◆ **Task requirements**
Your reply should consist of the listing, copied exactly.
————
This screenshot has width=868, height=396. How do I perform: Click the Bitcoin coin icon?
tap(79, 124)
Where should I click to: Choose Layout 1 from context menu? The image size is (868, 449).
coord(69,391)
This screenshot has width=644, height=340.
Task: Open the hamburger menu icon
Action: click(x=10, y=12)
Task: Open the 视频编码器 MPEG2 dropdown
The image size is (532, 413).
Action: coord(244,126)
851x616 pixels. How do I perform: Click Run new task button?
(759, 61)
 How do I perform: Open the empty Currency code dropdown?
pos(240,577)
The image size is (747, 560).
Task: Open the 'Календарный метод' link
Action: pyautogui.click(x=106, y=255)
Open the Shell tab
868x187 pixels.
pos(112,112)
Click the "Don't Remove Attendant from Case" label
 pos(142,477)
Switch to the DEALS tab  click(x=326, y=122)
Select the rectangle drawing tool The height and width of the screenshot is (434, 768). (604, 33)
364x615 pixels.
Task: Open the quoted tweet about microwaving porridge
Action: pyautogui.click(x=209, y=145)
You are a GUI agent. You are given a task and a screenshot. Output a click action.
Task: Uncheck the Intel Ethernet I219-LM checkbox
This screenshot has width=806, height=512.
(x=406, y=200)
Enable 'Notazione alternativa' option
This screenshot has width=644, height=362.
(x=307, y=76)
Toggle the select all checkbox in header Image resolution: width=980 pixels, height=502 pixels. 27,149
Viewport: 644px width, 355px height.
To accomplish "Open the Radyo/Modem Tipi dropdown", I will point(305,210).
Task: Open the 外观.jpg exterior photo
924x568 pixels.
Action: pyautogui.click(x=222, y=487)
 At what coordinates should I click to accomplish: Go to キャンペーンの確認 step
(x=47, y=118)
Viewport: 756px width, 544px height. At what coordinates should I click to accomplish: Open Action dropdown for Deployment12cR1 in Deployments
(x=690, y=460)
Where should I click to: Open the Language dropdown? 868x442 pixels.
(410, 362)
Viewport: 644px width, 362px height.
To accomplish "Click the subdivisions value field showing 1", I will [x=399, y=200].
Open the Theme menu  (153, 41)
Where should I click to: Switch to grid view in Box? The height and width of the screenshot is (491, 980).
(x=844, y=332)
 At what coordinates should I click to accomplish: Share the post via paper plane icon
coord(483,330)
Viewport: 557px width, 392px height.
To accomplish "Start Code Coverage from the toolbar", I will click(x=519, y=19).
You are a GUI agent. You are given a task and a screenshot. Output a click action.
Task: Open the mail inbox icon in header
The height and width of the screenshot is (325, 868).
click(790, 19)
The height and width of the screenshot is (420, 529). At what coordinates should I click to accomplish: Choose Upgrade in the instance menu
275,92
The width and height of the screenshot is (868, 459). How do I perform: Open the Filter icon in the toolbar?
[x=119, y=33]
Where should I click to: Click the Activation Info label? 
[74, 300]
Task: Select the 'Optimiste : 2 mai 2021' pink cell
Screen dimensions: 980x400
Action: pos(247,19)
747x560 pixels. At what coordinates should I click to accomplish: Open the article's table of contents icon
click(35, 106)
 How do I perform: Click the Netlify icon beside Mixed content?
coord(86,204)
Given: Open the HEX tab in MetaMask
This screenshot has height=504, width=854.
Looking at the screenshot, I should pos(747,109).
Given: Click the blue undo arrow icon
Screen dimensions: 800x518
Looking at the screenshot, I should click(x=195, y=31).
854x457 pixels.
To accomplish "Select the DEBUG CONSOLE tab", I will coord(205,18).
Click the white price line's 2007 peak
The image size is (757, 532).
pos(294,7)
————
◆ **Solution for this problem**
This screenshot has width=868, height=396. How do I perform: Click the Bitcoin coin icon?
tap(79, 124)
Where should I click to: Choose Layout 1 from context menu? The image size is (868, 449).
coord(69,391)
This screenshot has width=644, height=340.
Task: Open the hamburger menu icon
Action: click(x=10, y=12)
Task: Open the 视频编码器 MPEG2 dropdown
The image size is (532, 413).
Action: coord(244,126)
851x616 pixels. How do I perform: Click Run new task button?
(759, 61)
 How do I perform: Open the empty Currency code dropdown?
pos(240,577)
The image size is (747, 560).
Task: Open the 'Календарный метод' link
Action: pyautogui.click(x=106, y=255)
Open the Shell tab
868x187 pixels.
pos(112,112)
Click the "Don't Remove Attendant from Case" label
 pos(142,477)
Switch to the DEALS tab  click(x=326, y=122)
Select the rectangle drawing tool The height and width of the screenshot is (434, 768). (604, 33)
364x615 pixels.
Task: Open the quoted tweet about microwaving porridge
Action: pyautogui.click(x=209, y=145)
You are a GUI agent. You are given a task and a screenshot. Output a click action.
Task: Uncheck the Intel Ethernet I219-LM checkbox
This screenshot has width=806, height=512.
(x=406, y=200)
Enable 'Notazione alternativa' option
This screenshot has width=644, height=362.
(x=307, y=76)
Toggle the select all checkbox in header Image resolution: width=980 pixels, height=502 pixels. 27,149
Viewport: 644px width, 355px height.
To accomplish "Open the Radyo/Modem Tipi dropdown", I will point(305,210).
Task: Open the 外观.jpg exterior photo
924x568 pixels.
Action: pyautogui.click(x=222, y=487)
 At what coordinates should I click to accomplish: Go to キャンペーンの確認 step
(x=47, y=118)
Viewport: 756px width, 544px height. At what coordinates should I click to accomplish: Open Action dropdown for Deployment12cR1 in Deployments
(x=690, y=460)
Where should I click to: Open the Language dropdown? 868x442 pixels.
(410, 362)
Viewport: 644px width, 362px height.
To accomplish "Click the subdivisions value field showing 1", I will [x=399, y=200].
Open the Theme menu  (153, 41)
Where should I click to: Switch to grid view in Box? The height and width of the screenshot is (491, 980).
(x=844, y=332)
 At what coordinates should I click to accomplish: Share the post via paper plane icon
coord(483,330)
Viewport: 557px width, 392px height.
To accomplish "Start Code Coverage from the toolbar", I will click(x=519, y=19).
You are a GUI agent. You are given a task and a screenshot. Output a click action.
Task: Open the mail inbox icon in header
The height and width of the screenshot is (325, 868).
click(790, 19)
The height and width of the screenshot is (420, 529). At what coordinates should I click to accomplish: Choose Upgrade in the instance menu
275,92
The width and height of the screenshot is (868, 459). How do I perform: Open the Filter icon in the toolbar?
[x=119, y=33]
Where should I click to: Click the Activation Info label? 
[74, 300]
Task: Select the 'Optimiste : 2 mai 2021' pink cell
Screen dimensions: 980x400
Action: pos(247,19)
747x560 pixels. At what coordinates should I click to accomplish: Open the article's table of contents icon
click(35, 106)
 How do I perform: Click the Netlify icon beside Mixed content?
coord(86,204)
Given: Open the HEX tab in MetaMask
This screenshot has height=504, width=854.
Looking at the screenshot, I should pos(747,109).
Given: Click the blue undo arrow icon
Screen dimensions: 800x518
Looking at the screenshot, I should click(x=195, y=31).
854x457 pixels.
To accomplish "Select the DEBUG CONSOLE tab", I will coord(205,18).
Click the white price line's 2007 peak
The image size is (757, 532).
pos(294,7)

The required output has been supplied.